What this task involves: Look for the string "will" in the listing below, then copy every line that has it.

Data:
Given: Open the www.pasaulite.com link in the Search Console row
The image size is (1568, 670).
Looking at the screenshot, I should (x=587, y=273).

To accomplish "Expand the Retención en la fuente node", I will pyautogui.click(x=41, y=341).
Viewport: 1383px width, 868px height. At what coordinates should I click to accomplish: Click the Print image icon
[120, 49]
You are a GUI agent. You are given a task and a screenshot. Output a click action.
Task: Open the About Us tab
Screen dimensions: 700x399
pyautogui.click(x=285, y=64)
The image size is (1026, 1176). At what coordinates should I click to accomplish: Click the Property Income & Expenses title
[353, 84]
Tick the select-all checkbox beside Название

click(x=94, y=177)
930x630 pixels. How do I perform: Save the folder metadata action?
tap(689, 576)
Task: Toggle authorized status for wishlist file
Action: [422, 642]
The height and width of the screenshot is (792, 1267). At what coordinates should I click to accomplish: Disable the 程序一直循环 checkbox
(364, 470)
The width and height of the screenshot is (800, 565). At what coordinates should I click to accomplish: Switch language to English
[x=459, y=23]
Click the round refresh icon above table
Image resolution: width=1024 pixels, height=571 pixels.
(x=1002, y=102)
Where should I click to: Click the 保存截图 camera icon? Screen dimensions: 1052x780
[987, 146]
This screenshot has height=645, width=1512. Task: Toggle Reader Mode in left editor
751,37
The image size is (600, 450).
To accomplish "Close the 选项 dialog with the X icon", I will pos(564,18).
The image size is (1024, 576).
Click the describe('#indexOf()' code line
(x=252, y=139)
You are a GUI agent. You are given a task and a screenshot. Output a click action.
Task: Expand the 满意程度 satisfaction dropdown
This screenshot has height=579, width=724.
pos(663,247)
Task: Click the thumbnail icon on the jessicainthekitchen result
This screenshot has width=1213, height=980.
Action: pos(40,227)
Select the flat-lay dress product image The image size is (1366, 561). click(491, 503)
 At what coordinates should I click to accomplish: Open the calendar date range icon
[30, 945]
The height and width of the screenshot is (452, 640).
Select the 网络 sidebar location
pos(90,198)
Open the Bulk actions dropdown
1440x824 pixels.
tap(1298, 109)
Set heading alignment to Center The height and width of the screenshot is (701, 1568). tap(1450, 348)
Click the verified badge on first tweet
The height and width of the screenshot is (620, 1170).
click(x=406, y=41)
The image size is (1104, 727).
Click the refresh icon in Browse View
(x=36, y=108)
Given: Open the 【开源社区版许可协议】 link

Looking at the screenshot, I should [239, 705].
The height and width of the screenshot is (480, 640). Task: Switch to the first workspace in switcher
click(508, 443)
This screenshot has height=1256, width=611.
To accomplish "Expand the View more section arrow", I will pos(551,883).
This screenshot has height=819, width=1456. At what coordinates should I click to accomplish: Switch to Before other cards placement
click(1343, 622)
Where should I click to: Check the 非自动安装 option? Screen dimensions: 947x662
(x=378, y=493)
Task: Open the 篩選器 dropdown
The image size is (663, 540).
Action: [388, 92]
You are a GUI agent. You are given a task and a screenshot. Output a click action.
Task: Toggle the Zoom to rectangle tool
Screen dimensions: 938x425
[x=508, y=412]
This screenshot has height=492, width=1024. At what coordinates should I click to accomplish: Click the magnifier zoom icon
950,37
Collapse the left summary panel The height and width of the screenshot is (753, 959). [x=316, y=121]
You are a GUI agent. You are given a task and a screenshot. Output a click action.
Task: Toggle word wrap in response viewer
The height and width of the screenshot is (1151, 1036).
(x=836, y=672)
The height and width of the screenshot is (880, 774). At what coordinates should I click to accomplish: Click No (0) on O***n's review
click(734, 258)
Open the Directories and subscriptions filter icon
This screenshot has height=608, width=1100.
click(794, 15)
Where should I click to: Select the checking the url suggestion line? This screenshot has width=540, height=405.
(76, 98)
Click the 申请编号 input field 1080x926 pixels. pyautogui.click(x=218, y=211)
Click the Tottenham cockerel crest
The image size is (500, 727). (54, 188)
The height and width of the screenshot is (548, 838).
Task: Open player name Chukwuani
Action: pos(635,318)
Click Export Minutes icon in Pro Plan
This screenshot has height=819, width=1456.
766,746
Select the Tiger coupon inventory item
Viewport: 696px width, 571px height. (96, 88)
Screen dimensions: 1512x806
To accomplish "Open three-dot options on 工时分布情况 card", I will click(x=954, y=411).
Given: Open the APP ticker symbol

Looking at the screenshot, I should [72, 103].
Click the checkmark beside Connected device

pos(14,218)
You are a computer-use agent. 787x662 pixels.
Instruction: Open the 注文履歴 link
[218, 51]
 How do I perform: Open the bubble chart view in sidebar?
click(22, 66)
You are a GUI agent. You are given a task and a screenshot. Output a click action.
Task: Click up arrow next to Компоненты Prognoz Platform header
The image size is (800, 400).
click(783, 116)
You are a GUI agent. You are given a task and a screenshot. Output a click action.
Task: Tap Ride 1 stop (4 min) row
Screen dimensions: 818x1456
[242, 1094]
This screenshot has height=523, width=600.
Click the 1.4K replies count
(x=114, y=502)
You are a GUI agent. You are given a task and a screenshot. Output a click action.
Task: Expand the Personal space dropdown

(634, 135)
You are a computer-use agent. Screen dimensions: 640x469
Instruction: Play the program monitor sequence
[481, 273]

Solution to the exercise:
To accomplish "Expand the Retención en la fuente node", I will pyautogui.click(x=41, y=341).
To accomplish "Close the 选项 dialog with the X icon", I will pos(564,18).
To accomplish "Expand the View more section arrow", I will pos(551,883).
To accomplish "Open three-dot options on 工时分布情况 card", I will click(x=954, y=411).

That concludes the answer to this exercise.